Task item:
Starting at the line that contains "Instruction: Click the", output each line exactly as written through the end of the listing below, but leave out the pictures.

Given data:
:::::
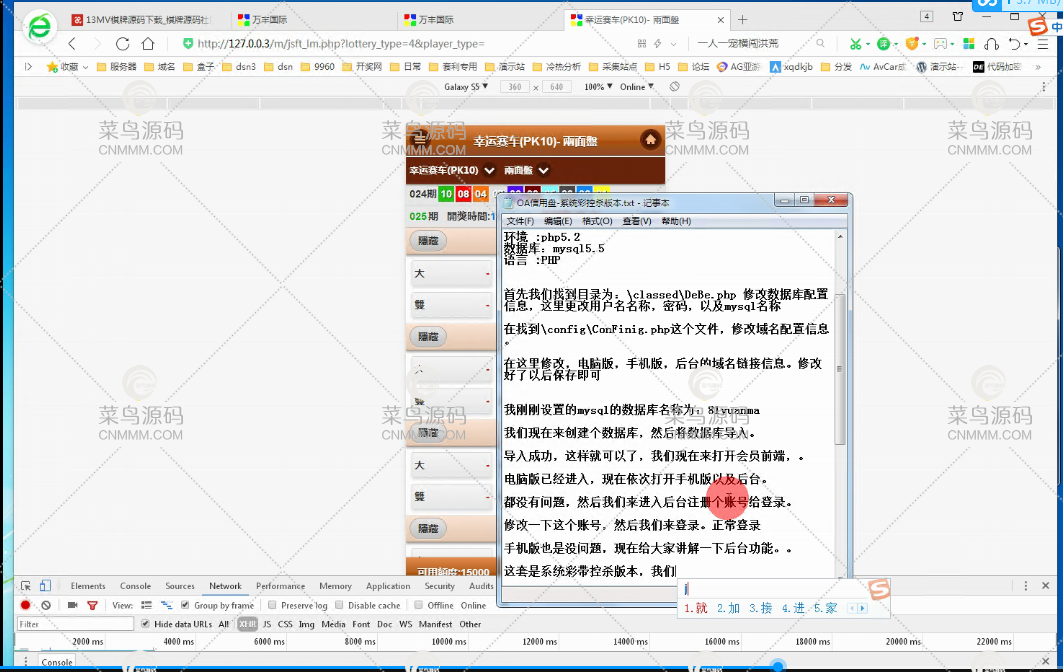This screenshot has width=1063, height=672.
Task: Expand the 兩面盤 play type dropdown
Action: (x=544, y=170)
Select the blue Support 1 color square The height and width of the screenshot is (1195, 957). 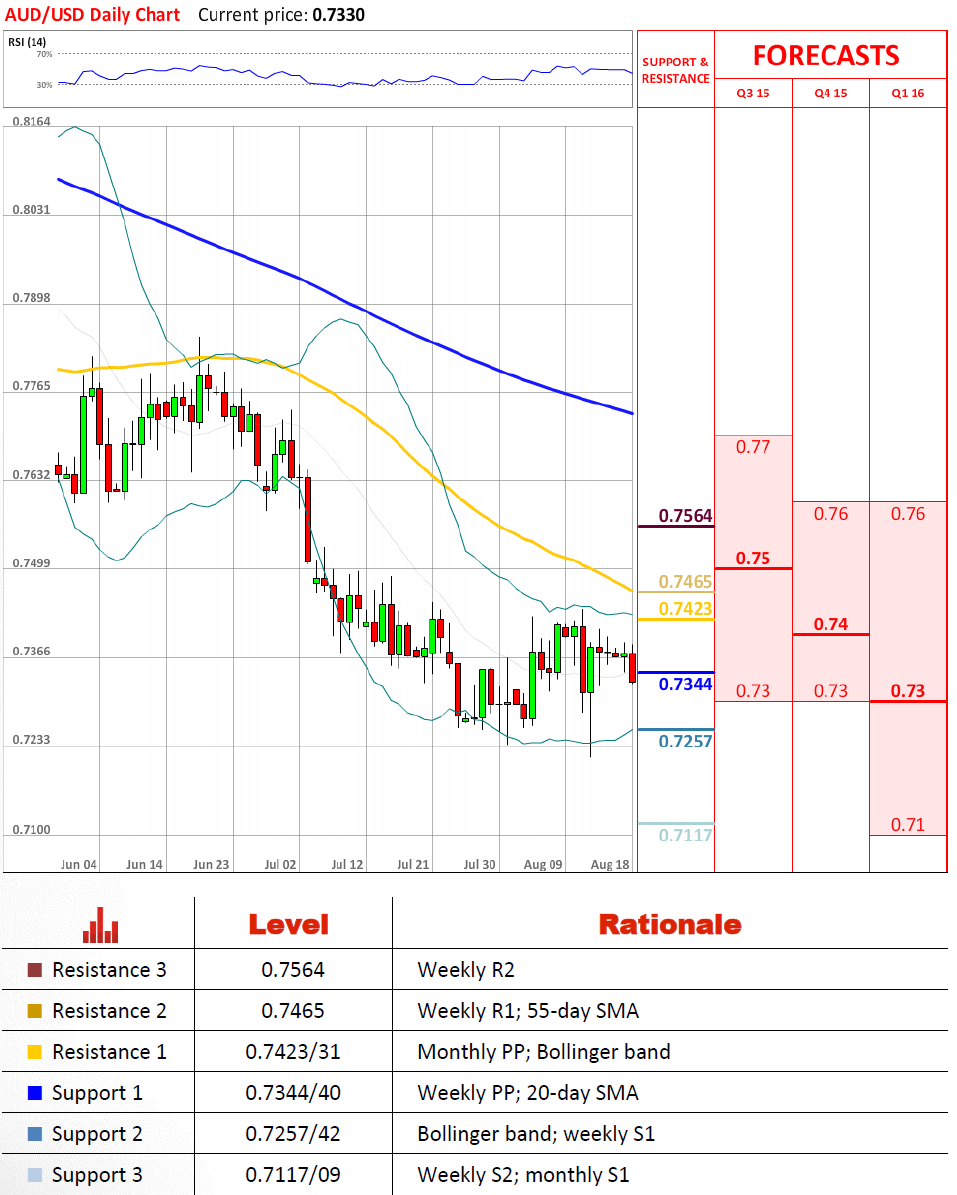[35, 1093]
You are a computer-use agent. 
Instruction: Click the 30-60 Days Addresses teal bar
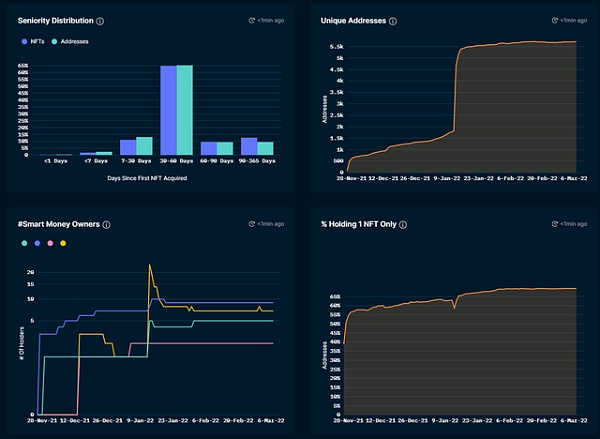coord(184,110)
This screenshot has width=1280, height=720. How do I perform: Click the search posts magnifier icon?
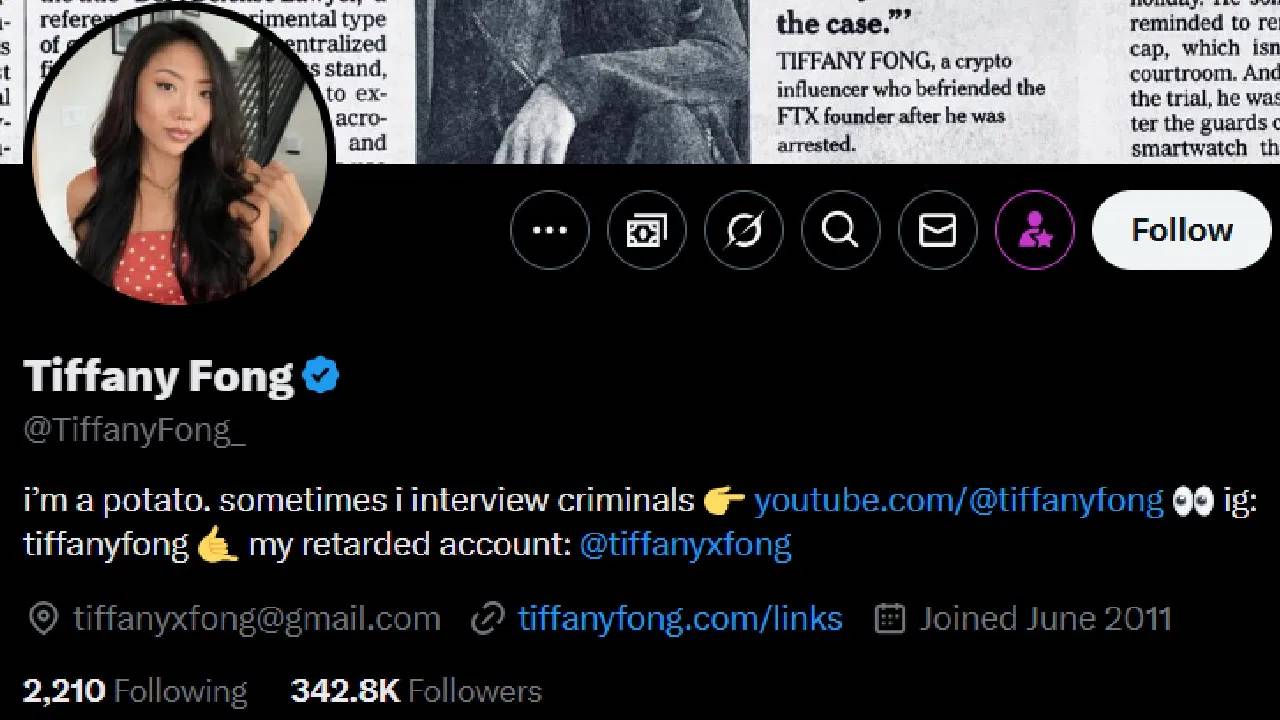coord(840,230)
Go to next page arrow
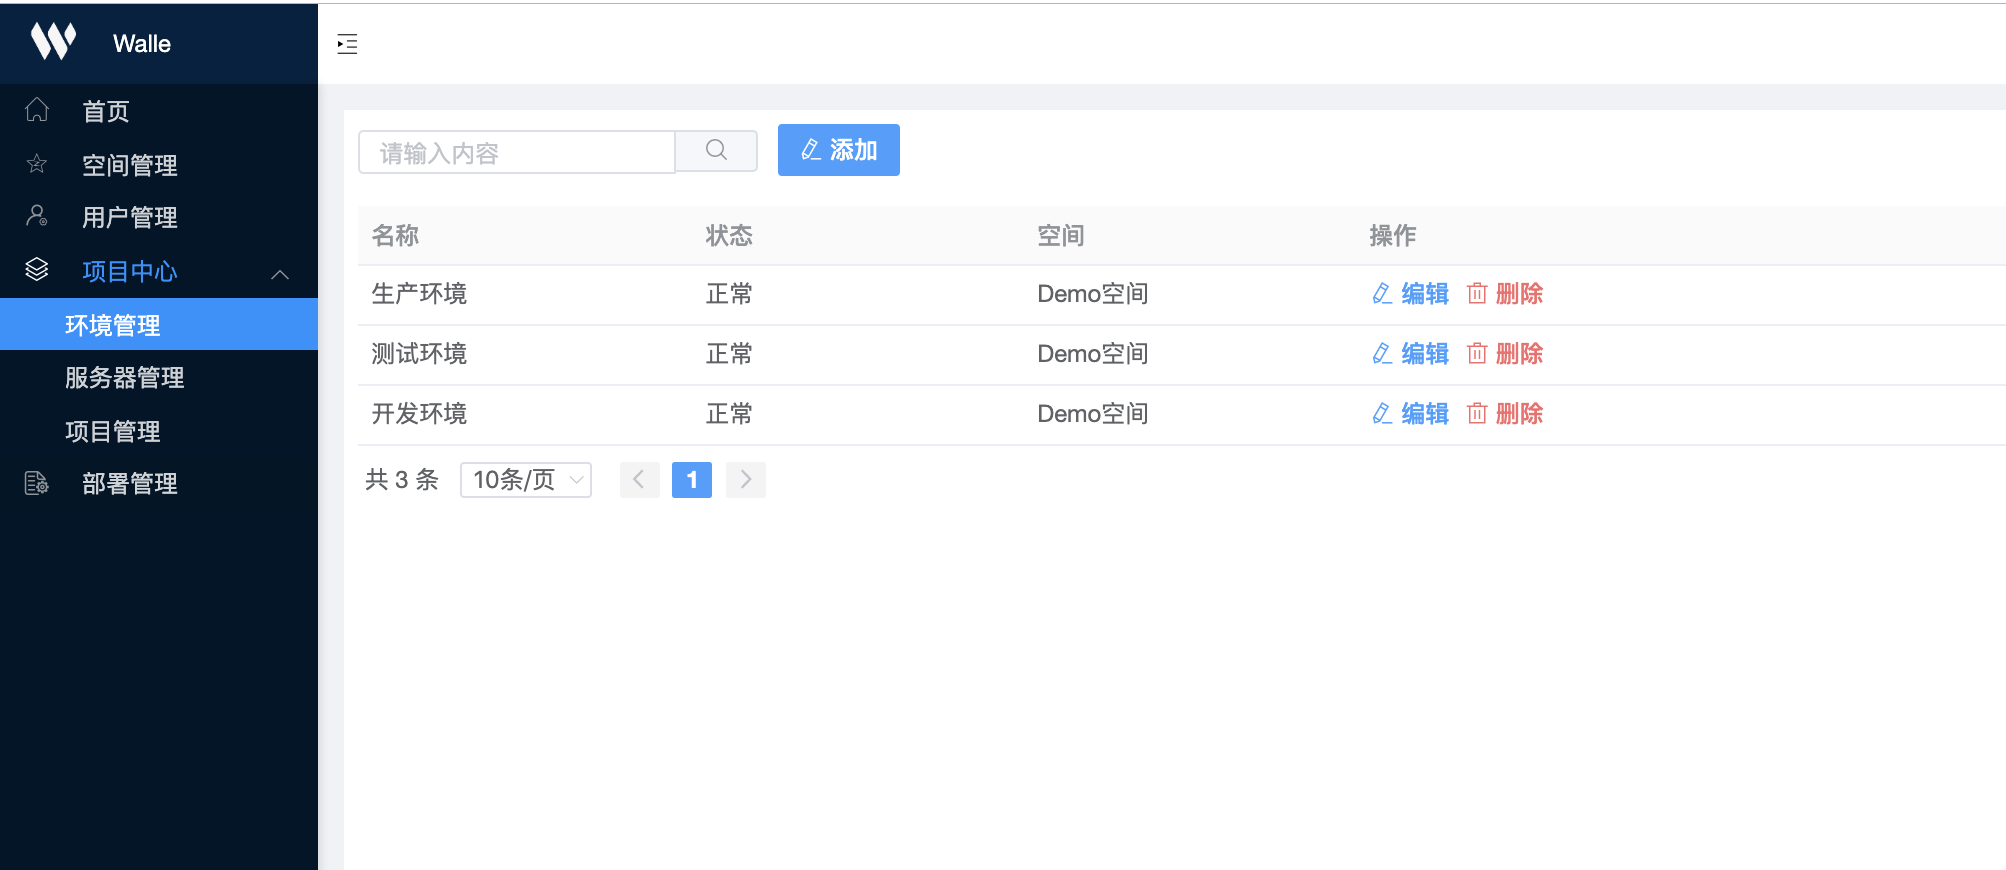 [746, 480]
:::::
Task output:
Instruction: Click the 30-60 Days Addresses teal bar
coord(184,110)
This screenshot has width=1280, height=720. How do I perform: Click the search posts magnifier icon?
coord(840,230)
Go to next page arrow
 [746, 480]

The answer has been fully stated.